What you need to do:
Ignoring pictures, transcribe exactly the lines between the one containing "You are a GUI" and the end of the material, both included.

[Listed entries — start]

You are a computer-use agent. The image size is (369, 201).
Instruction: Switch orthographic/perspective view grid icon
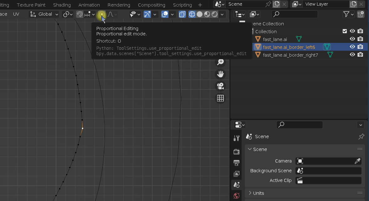click(220, 98)
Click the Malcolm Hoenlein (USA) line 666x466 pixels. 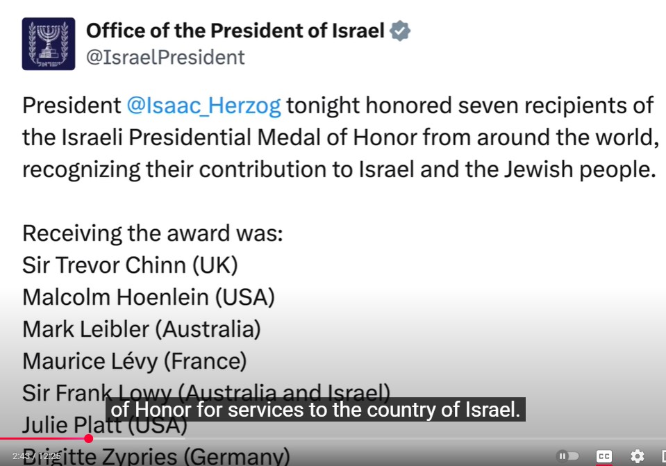pos(148,297)
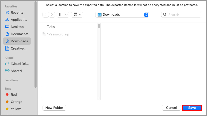This screenshot has height=116, width=207.
Task: Select Applications in the sidebar
Action: 19,20
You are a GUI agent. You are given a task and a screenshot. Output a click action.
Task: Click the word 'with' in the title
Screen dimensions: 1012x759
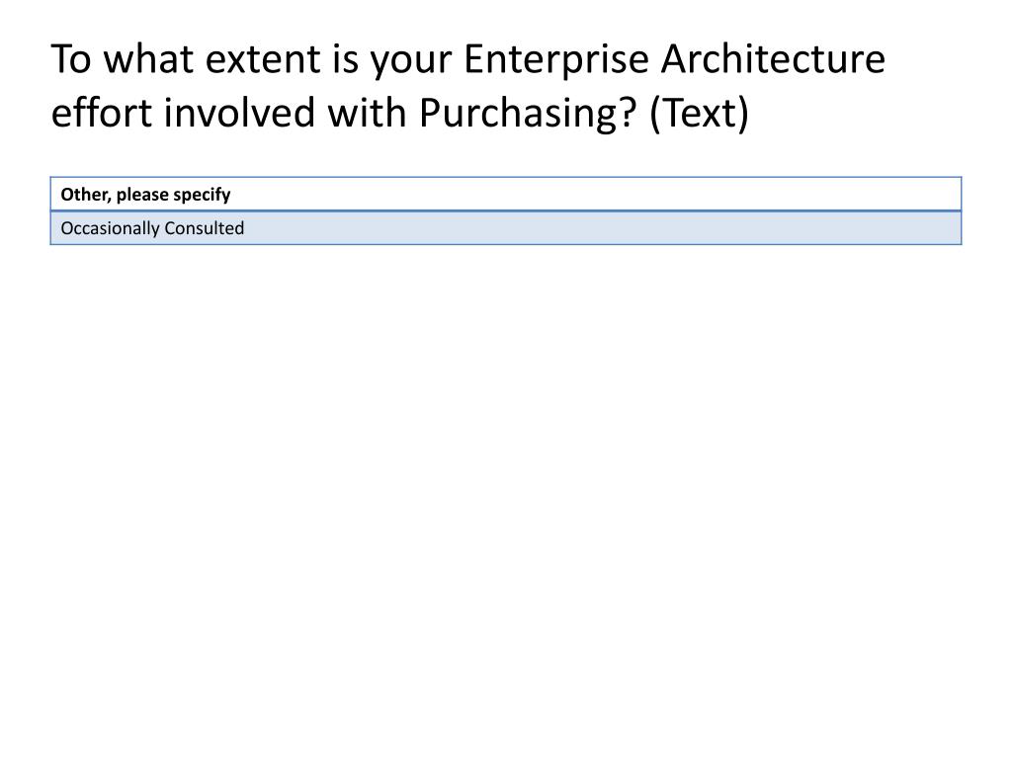[x=367, y=113]
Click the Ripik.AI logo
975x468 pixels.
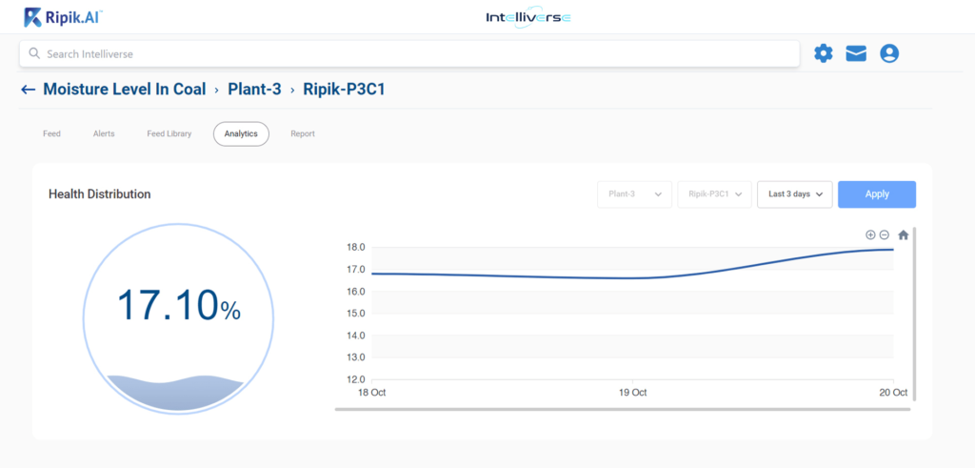pyautogui.click(x=63, y=16)
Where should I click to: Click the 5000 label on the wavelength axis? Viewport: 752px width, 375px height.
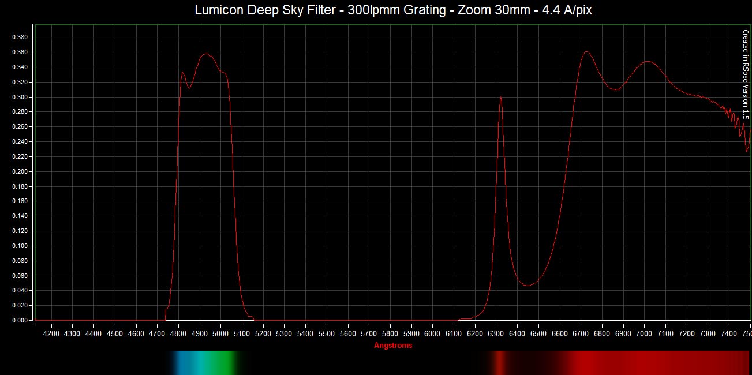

[Listed entries — finish]

Exercise answer:
You are a GUI agent. You are given a task and a screenshot. Output a click action.
Task: Click the word 'with' in the title
Screen dimensions: 1012x759
[x=367, y=113]
Click the Ripik.AI logo
975x468 pixels.
pyautogui.click(x=63, y=16)
Where should I click to: Click the 5000 label on the wavelength axis? Viewport: 752px width, 375px height.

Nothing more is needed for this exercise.